◆ **Exercise brief**
The answer should hold only the lines from the one that contains "Expand the Core Ratios sensor row" through the last line of the material, repeated exactly, without pictures.
★ ★ ★ ★ ★ ★ ★
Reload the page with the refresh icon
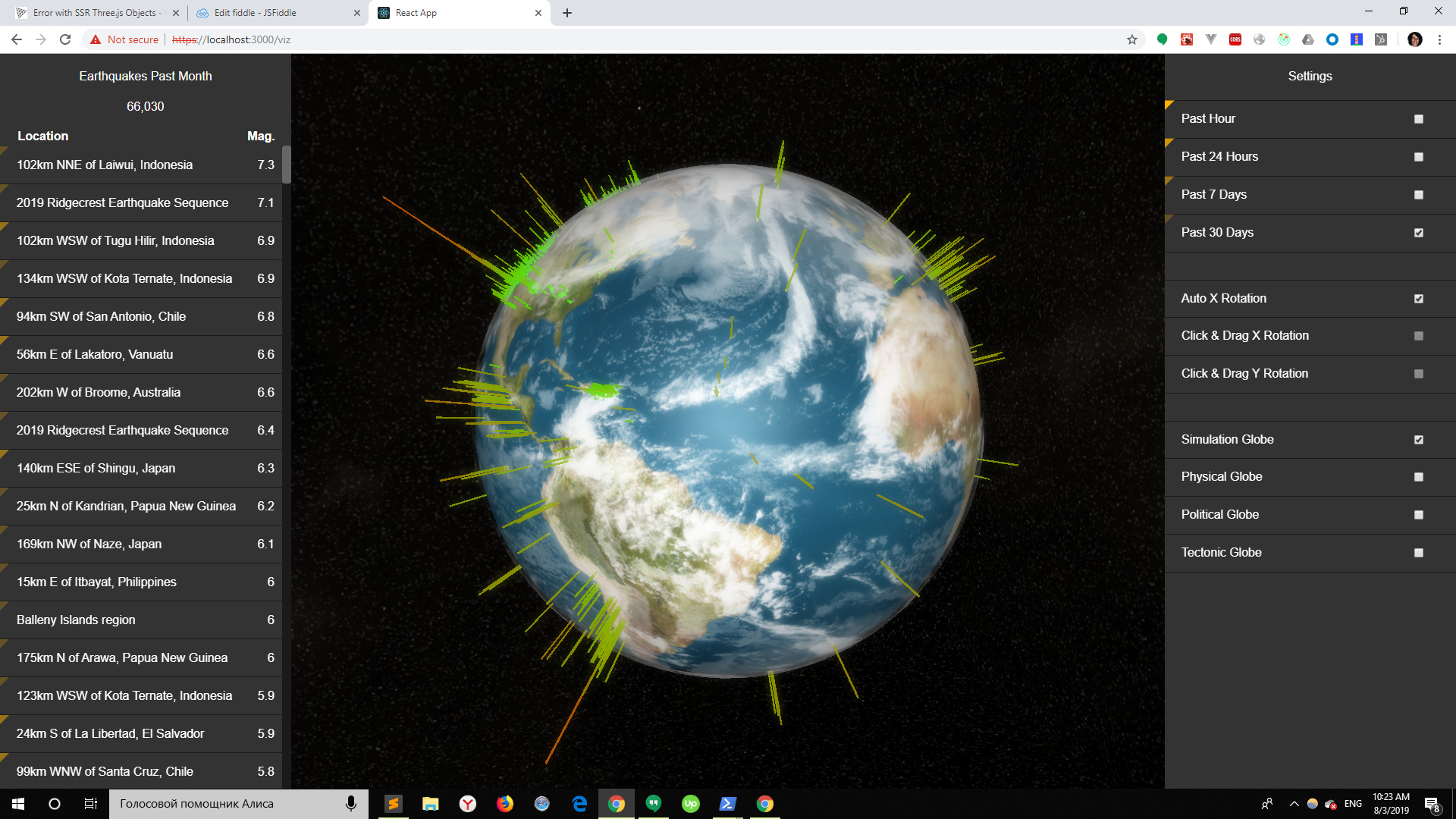The width and height of the screenshot is (1456, 819). 65,39
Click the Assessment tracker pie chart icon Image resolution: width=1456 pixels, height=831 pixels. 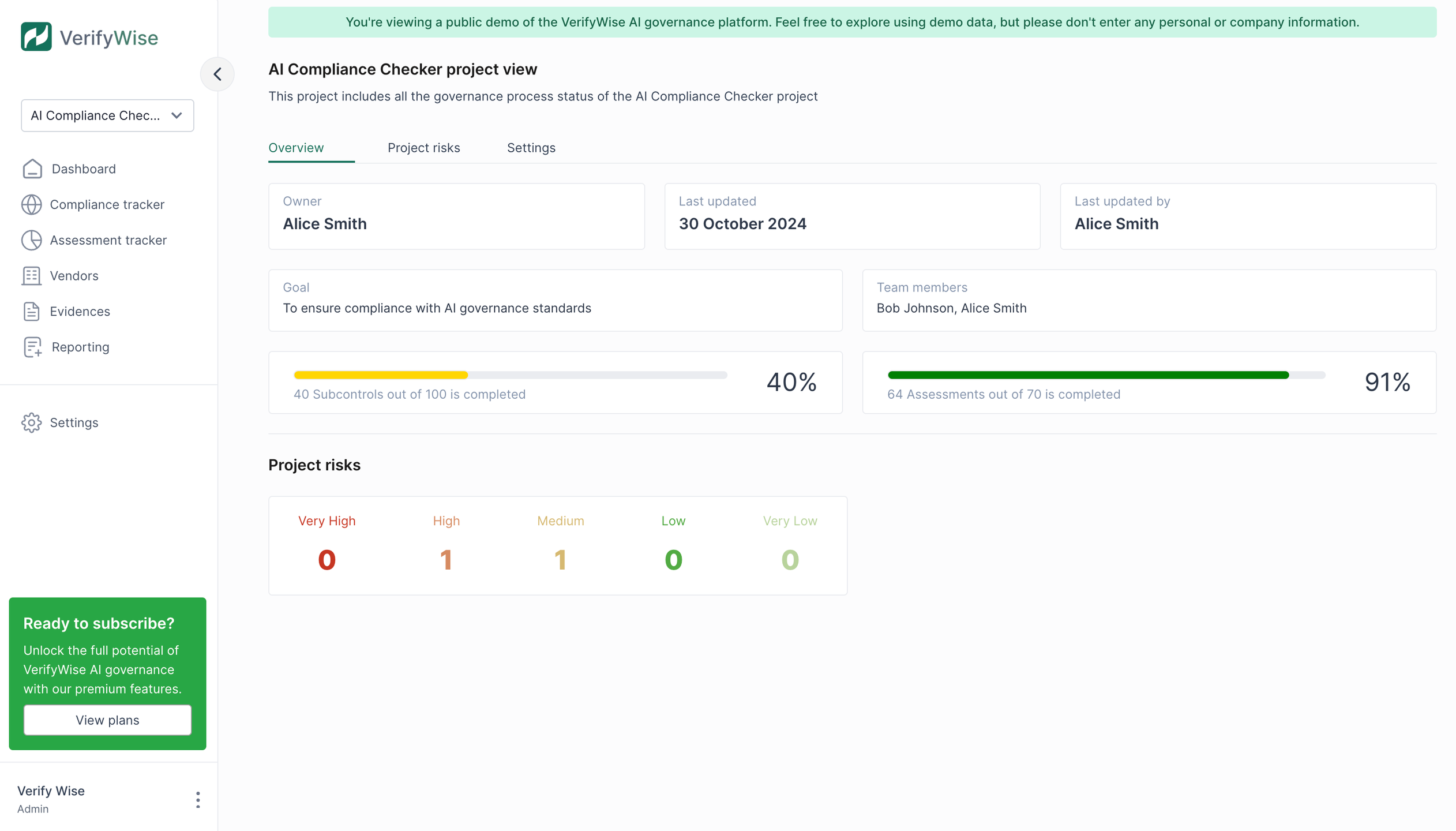[32, 240]
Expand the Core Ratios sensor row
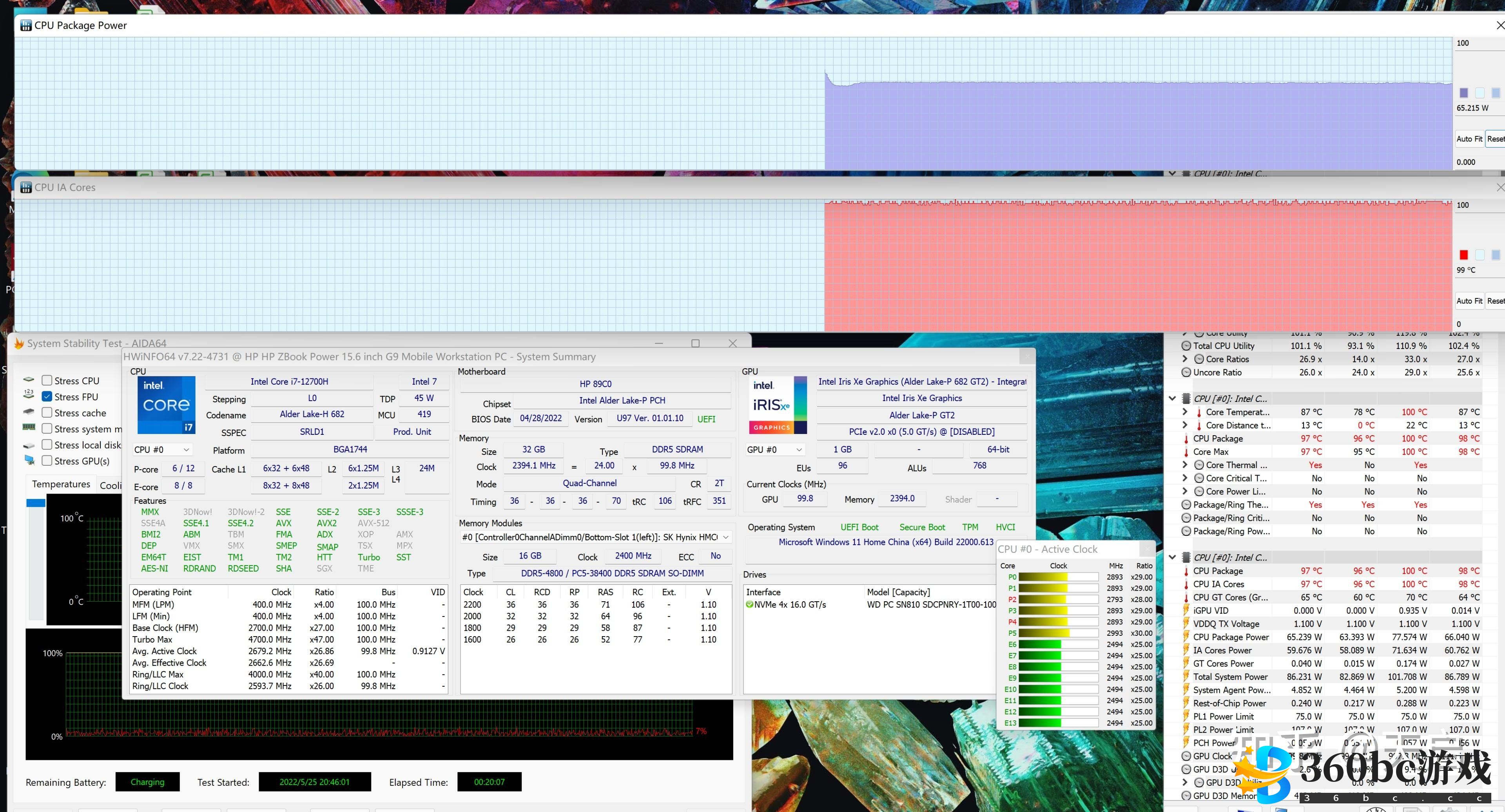Screen dimensions: 1505x812 (x=1185, y=359)
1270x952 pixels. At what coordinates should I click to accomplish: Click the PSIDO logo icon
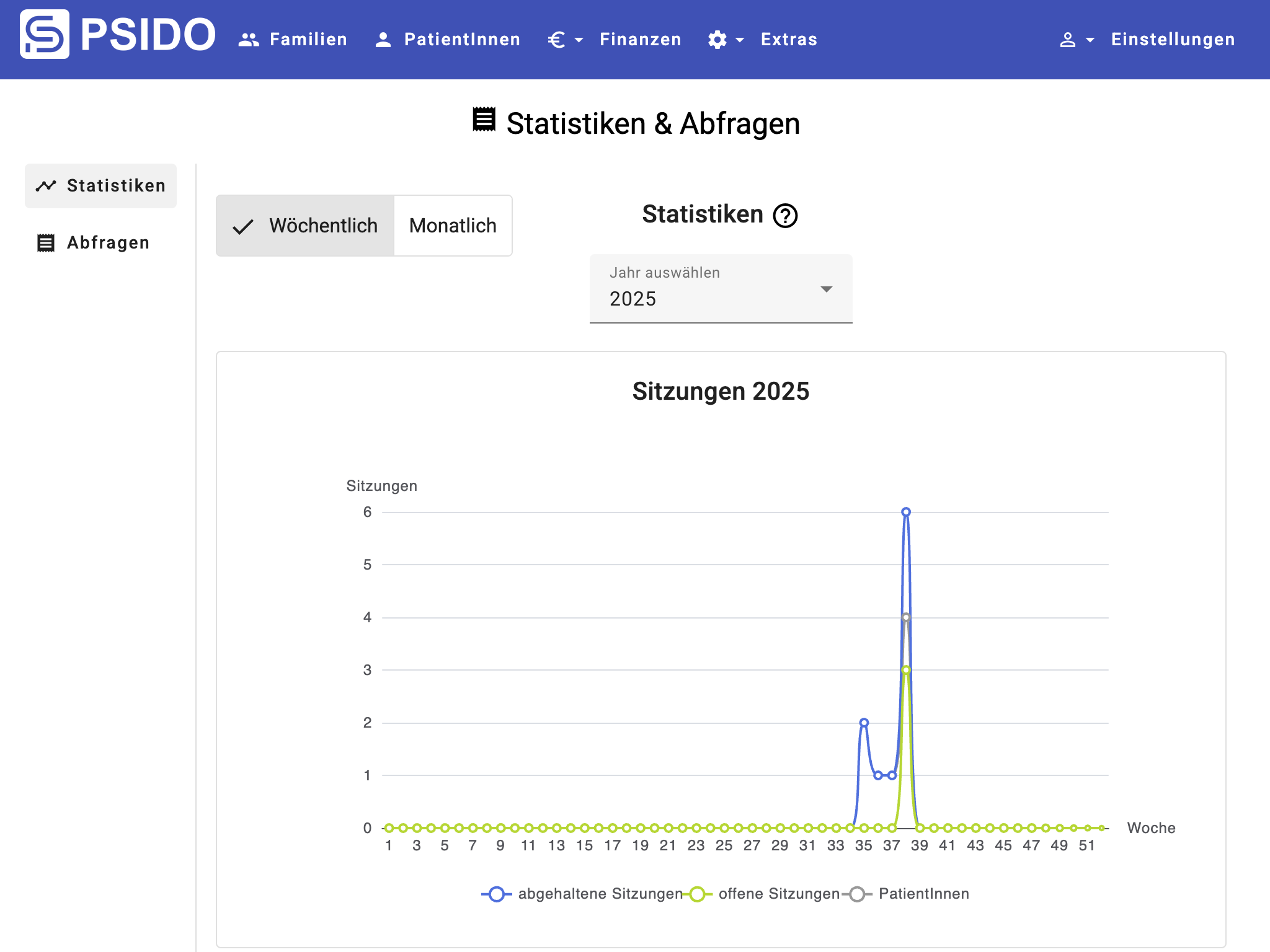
★ ★ ★ ★ ★ ★ ★
◆ **Answer area**
Expand the Core Ratios sensor row
Screen dimensions: 1505x812 (x=1185, y=359)
1270x952 pixels. At what coordinates should I click to accomplish: Click the PSIDO logo icon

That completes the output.